Washed Up At Warnaco?

  • ROBERT MECEA/AP

    You can call Warnaco boss Linda Wachner, 55, lots of things, and within New York City's viper-lipped rag trade many do--ruthless, cruel, abrasive, self-serving, vulgar. And then there are the people who don't like her. But no one ever accused her of being lazy.

    As a junior buyer at Foley's Department Stores in Houston in 1968, Wachner would spend her downtime patrolling the streets to spot trends. Early in her career, she revolutionized the lingerie business by merchandising bras on racks rather than hiding them in boxes. In the 15 years since she won Warnaco in a hostile buyout, Wachner has used that aggressive style to remake the dowdy $600 million manufacturer of women's undergarments into a $2.5 billion apparel powerhouse, owner of a stylish collection of brand licenses that includes Calvin Klein, Speedo and Chaps by Ralph Lauren. All that hard work helped make Wachner one of the first women to run a FORTUNE 500 company and a top-paid CEO. Her cozy board of directors has regularly awarded her millions of dollars in annual salary and stock. Everything she has got, Wachner could argue, she has earned.

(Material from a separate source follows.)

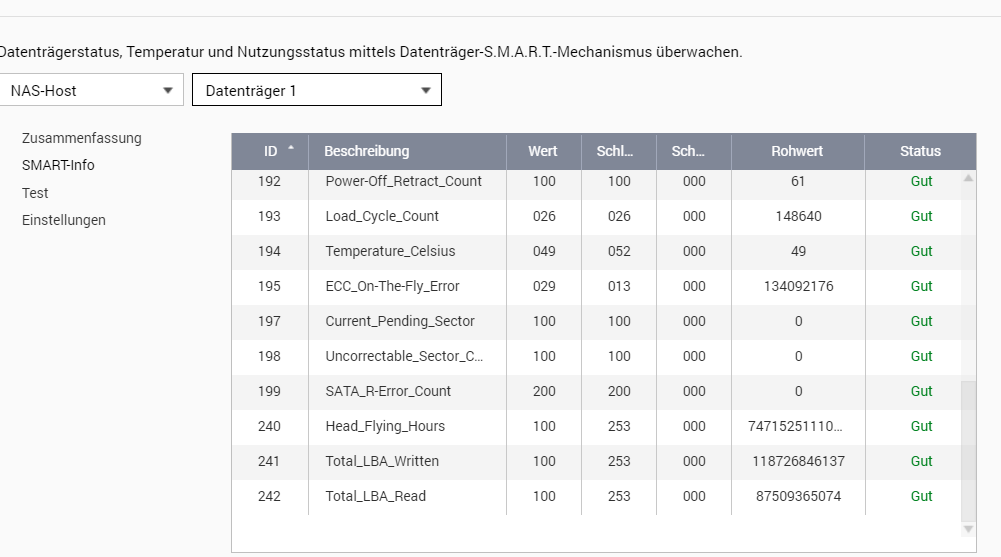Open the Zusammenfassung section
The width and height of the screenshot is (1001, 557).
click(82, 138)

    But last week, in the eyes of her many critics, she got what she really deserved: a very public complete dressing-down. Saddled with some $3 billion in debt and liabilities from Wachner's acquisition spree and stock buybacks, Warnaco filed for bankruptcy protection. Wachner's collection of fashion brands suddenly doesn't look too flattering. The fallout from a tabloid-headlined legal tussle with Calvin Klein, not to mention a slumping retail economy, adds another wrinkle.

    Last year, as Warnaco's share of intimate apparel fell before the likes of Intimate Brands (Victoria's Secret), Banana Republic, VF Corp. (Vanity Fair) and Sara Lee (Playtex, Wonderbra), the company lost $338 million. Trading in Warnaco's stock, which reached $44 in 1998, was suspended last week after it tumbled to 39[cents] a share; Wachner resigned from the board of the New York Stock Exchange. Her personal stake in the company has plunged from around $200 million to $1.8 million.

    "She got greedy," says a senior executive at one of the many department stores that became increasingly disenchanted with Wachner as she expanded her brands from the stores' exclusive environs to the warehouse floors of membership clubs like Costco, B.J.'s and Sam's Club.

    Creditors want to get paid, shareholders want her out, and the SEC is looking into the company's accounting practices, but in defending her turf, Wachner could well redefine tenacious. And she'll have help. Her circle of support includes such corporate heavyweights as former American Express chairman Harvey Golub, a new Warnaco board member, and Citigroup boss Sanford Weill, whose Citibank, along with J.P. Morgan Chase, is part of a collection of banks that will provide Wachner with $600 million in debtor-in-possession financing. That will buy her a few months to try to clean things up. "Under my leadership over the past 15 years, Warnaco has built the best brands in the apparel industry; I do not believe our current circumstances are a reflection on that vision," Wachner said last week in a statement to TIME.

    The complexities of manufacturing and distribution have proved too much for many fashion designers, Calvin Klein among them. Getting two legs on a pair of pants seems to be their limit. So Wachner came to the rescue. A master of fashion marketing, she became one of the principal licensees for Klein, making jeans and underwear and giving him 5% to 10% royalties in return. She practically invented the men's fashion-underwear business and grew Klein's total sales from $55 million to $340 million.

    By pooling a number of smaller designer names, the theory goes, licensees can take advantage of manufacturing efficiencies and exert more leverage over retailers, leaving individual designers to do what they do best. But in recent years, fashion powers like Gucci, fearful that broad exposure was killing their cachet, have scaled back licensing. Growing a brand without cheapening it, says Liz Claiborne CEO Paul Charron, "can be a delicate balance. Once you go over that cliff, it's almost irretrievable."

    And that, at least according to the suit Calvin Klein filed a year ago, is exactly what happened to Warnaco. In that case, settled earlier this year as a hungry New York City press corps waited for the trial to begin, Klein tried to recapture his license, claiming that Wachner was destroying his jeans brand, skimping on quality and flooding the discount bins at merchandise clubs. Of course, Klein didn't seem to have any such complaints until he had trouble finding a buyer--including negotiating with Warnaco--for his suddenly unfashionable company. Warnaco, in its view, was simply responding to market forces, as more consumers continued to bypass department stores and their not-so-exclusive brands. Warehouse clubs are the only thriving retail sector, with an increasingly upscale clientele that's hard to ignore.